In doing this, Tehran is crossing
redlines drawn by western powers. These countries are reacting by imposing
renewed sanctions on Iran, but the Islamic Republic has succeeded in surviving
successive sanctions regimes over the decades.
Broken negotiations
Since June 2021 and all through the
last period of the rule of former Iranian President Hassan Rouhani, the
negotiations that began in April between Iran and the 5+1 group, have been
disrupted in the Austrian capital Vienna.
The negotiations aimed to revive the
nuclear agreement between Iran and western countries.
Former US President Donald Trump
withdrew from the agreement in 2018. Trump viewed the agreement as far from
enough to stop the Iranian threat to world security. The former US president
also viewed the agreement as spanning a short period of time, 15 years only.
Postponed diplomatic plan
Washington has been trying to return
to the agreement since the coming to power in the US by President Joe Biden.

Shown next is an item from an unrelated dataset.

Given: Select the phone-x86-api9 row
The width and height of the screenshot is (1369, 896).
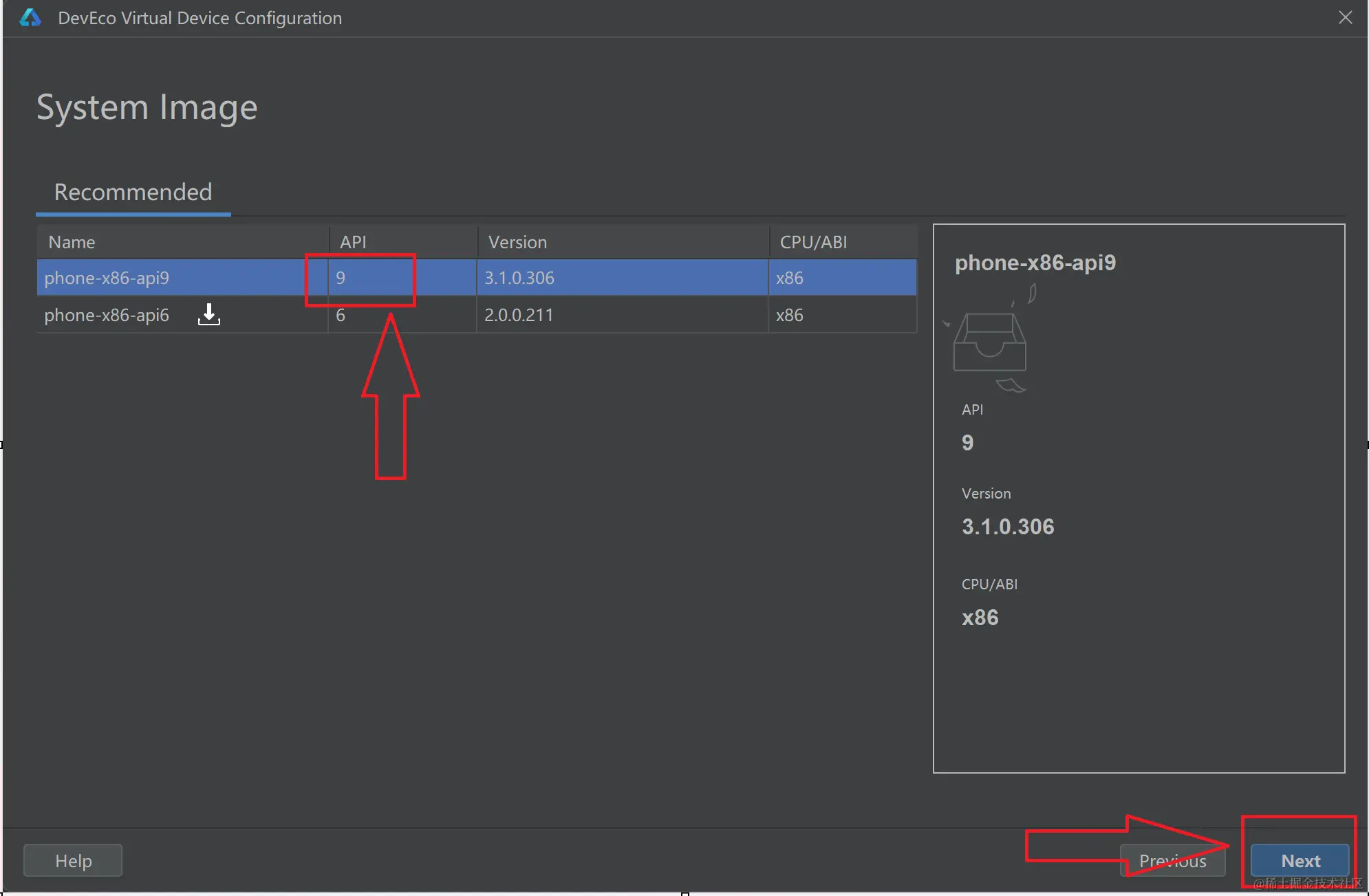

Negotiations over the nuclear deal
made some progress. However, they have been staling since the election to the
presidency in Iran of Ebrahim Raisi on August 3.
Raisi pledged during his
inauguration to support any diplomatic plan that would lead to the lifting of
economic sanctions on his country.
The negotiations were halted under
the pretext that the new administration in Iran was busy putting the Iranian
house in order, even as American negotiators were preparing for them.